Your goal: Convert every line of the data below into a numbered list, one line per number, with any blank lines omitted.

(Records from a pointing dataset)
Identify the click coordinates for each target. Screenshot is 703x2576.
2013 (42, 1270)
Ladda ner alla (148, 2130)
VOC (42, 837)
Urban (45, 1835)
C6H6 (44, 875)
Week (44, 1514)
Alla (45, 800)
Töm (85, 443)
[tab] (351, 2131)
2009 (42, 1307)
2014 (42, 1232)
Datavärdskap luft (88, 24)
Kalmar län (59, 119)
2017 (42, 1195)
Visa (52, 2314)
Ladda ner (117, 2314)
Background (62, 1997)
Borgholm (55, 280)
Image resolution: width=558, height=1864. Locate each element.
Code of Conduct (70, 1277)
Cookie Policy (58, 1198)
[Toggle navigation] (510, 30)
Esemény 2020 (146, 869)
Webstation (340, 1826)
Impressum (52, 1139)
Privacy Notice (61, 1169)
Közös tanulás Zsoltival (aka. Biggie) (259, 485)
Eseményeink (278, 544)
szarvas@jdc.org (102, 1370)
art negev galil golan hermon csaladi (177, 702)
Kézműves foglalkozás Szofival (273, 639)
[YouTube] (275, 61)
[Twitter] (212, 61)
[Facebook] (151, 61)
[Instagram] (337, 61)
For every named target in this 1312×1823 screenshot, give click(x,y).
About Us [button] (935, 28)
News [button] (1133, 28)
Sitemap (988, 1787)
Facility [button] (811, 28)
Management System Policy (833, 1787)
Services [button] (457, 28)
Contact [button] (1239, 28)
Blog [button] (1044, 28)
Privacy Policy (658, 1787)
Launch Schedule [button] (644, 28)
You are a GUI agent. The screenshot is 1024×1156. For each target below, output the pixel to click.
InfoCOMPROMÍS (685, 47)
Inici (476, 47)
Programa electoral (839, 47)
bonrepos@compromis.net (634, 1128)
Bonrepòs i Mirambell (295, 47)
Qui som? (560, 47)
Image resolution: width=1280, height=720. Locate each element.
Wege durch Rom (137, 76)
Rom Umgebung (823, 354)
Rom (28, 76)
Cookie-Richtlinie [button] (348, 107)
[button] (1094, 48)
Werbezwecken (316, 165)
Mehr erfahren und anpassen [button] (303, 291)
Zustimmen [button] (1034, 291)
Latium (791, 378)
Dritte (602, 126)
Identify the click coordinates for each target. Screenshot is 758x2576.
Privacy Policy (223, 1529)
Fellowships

The output:
1. Identify the click coordinates for each target. Screenshot is 703x2576.
2. 2013 (42, 1270)
3. Ladda ner alla (148, 2130)
4. VOC (42, 837)
5. Urban (45, 1835)
6. C6H6 (44, 875)
7. Week (44, 1514)
8. Alla (45, 800)
9. Töm (85, 443)
10. [tab] (351, 2131)
11. 2009 (42, 1307)
12. 2014 (42, 1232)
13. Datavärdskap luft (88, 24)
14. Kalmar län (59, 119)
15. 2017 (42, 1195)
16. Visa (52, 2314)
17. Ladda ner (117, 2314)
18. Background (62, 1997)
19. Borgholm (55, 280)
20. Image resolution: width=558, height=1864. Locate each element.
21. Code of Conduct (70, 1277)
22. Cookie Policy (58, 1198)
23. [Toggle navigation] (510, 30)
24. Esemény 2020 (146, 869)
25. Webstation (340, 1826)
26. Impressum (52, 1139)
27. Privacy Notice (61, 1169)
28. Közös tanulás Zsoltival (aka. Biggie) (259, 485)
29. Eseményeink (278, 544)
30. szarvas@jdc.org (102, 1370)
31. art negev galil golan hermon csaladi (177, 702)
32. Kézműves foglalkozás Szofival (273, 639)
33. [YouTube] (275, 61)
34. [Twitter] (212, 61)
35. [Facebook] (151, 61)
36. [Instagram] (337, 61)
37. For every named target in this 1312×1823 screenshot, give click(x,y).
38. About Us [button] (935, 28)
39. News [button] (1133, 28)
40. Sitemap (988, 1787)
41. Facility [button] (811, 28)
42. Management System Policy (833, 1787)
43. Services [button] (457, 28)
44. Contact [button] (1239, 28)
45. Blog [button] (1044, 28)
46. Privacy Policy (658, 1787)
47. Launch Schedule [button] (644, 28)
48. You are a GUI agent. The screenshot is 1024×1156. For each target below, output the pixel to click.
49. InfoCOMPROMÍS (685, 47)
50. Inici (476, 47)
51. Programa electoral (839, 47)
52. bonrepos@compromis.net (634, 1128)
53. Bonrepòs i Mirambell (295, 47)
54. Qui som? (560, 47)
55. Image resolution: width=1280, height=720. Locate each element.
56. Wege durch Rom (137, 76)
57. Rom Umgebung (823, 354)
58. Rom (28, 76)
59. Cookie-Richtlinie [button] (348, 107)
60. [button] (1094, 48)
61. Werbezwecken (316, 165)
62. Mehr erfahren und anpassen [button] (303, 291)
63. Zustimmen [button] (1034, 291)
64. Latium (791, 378)
65. Dritte (602, 126)
66. Identify the click coordinates for each target. Screenshot is 758x2576.
67. Privacy Policy (223, 1529)
68. Fellowships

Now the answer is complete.